=== Begin Enclosure ===
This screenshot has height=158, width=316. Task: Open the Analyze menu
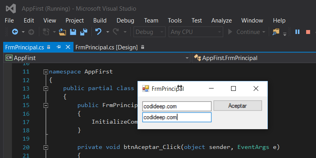point(222,21)
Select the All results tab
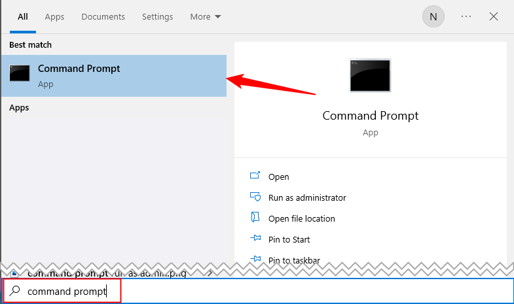This screenshot has width=514, height=304. [x=23, y=16]
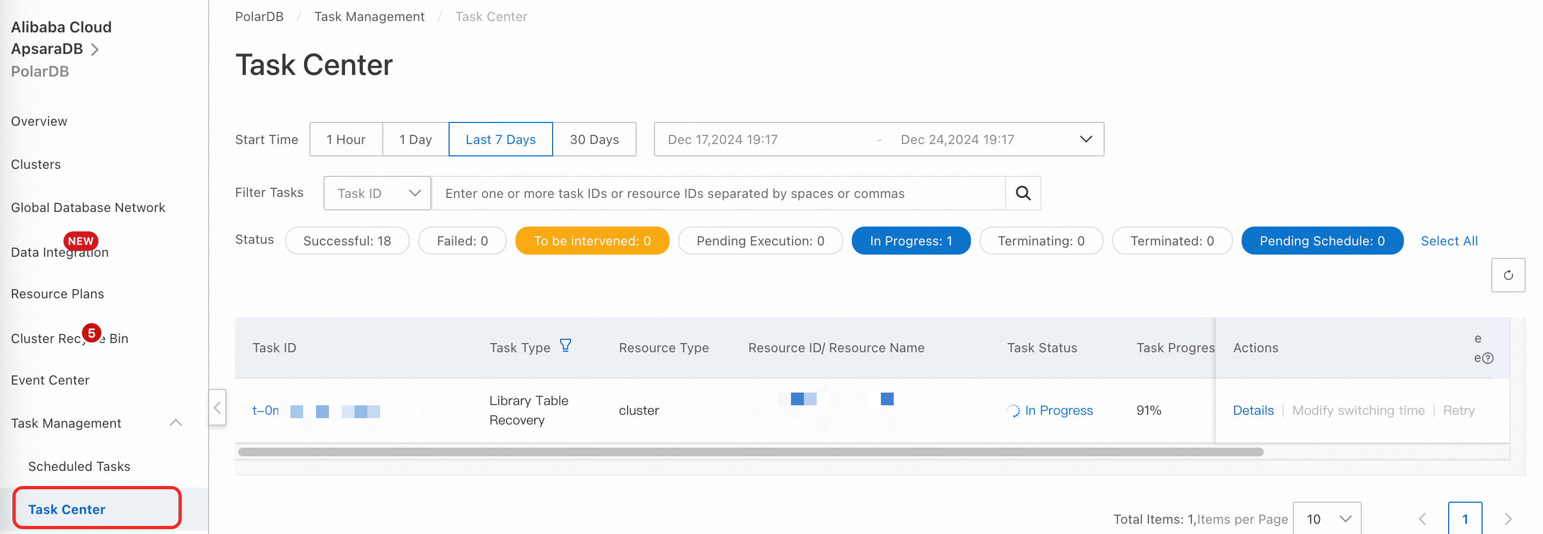
Task: Toggle the To be intervened: 0 filter
Action: [592, 241]
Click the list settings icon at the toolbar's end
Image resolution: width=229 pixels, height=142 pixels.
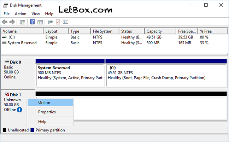[x=65, y=22]
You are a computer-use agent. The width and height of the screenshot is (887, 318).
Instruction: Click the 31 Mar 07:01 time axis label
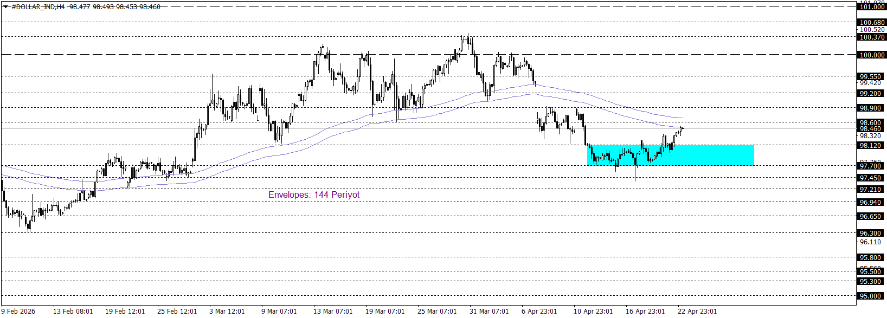click(x=489, y=311)
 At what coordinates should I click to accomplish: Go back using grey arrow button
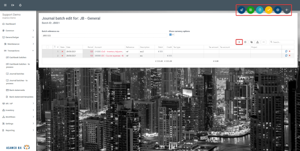pos(287,10)
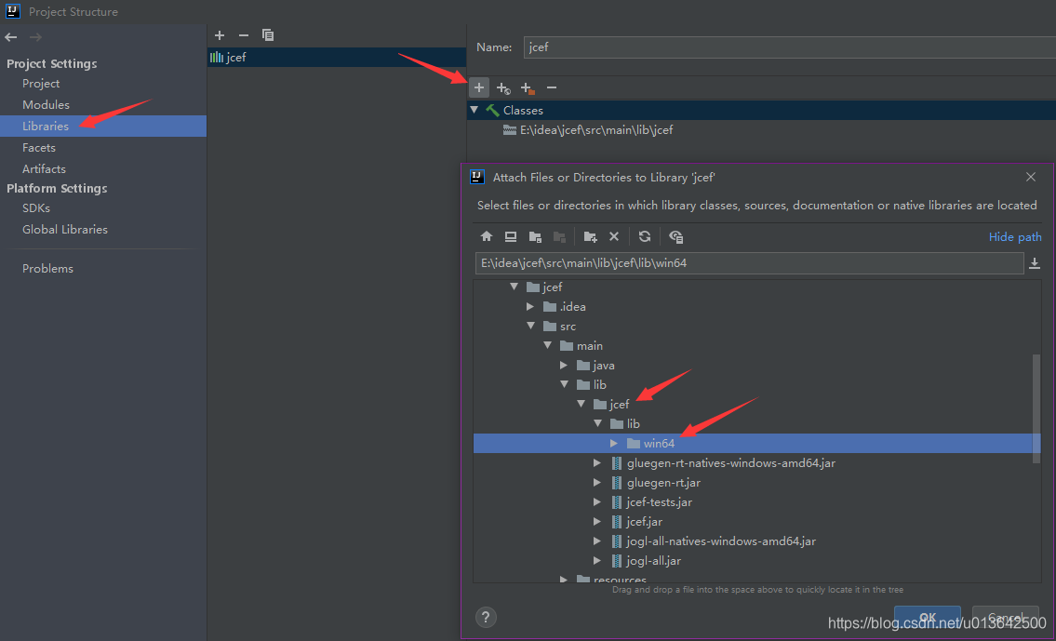Expand the resources folder

564,579
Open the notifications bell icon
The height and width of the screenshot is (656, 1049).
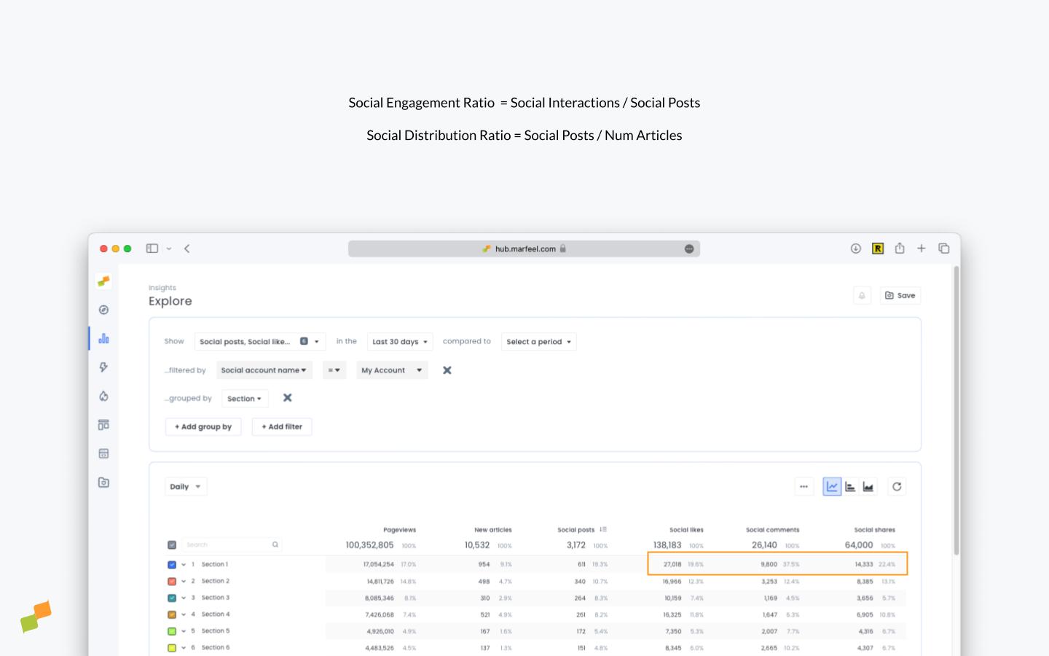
=== End Enclosure ===
## PROBLEM:
Among the lines above, find those with the word "icon" and list them.

## WRITTEN REPLY:
Click the list settings icon at the toolbar's end
Open the notifications bell icon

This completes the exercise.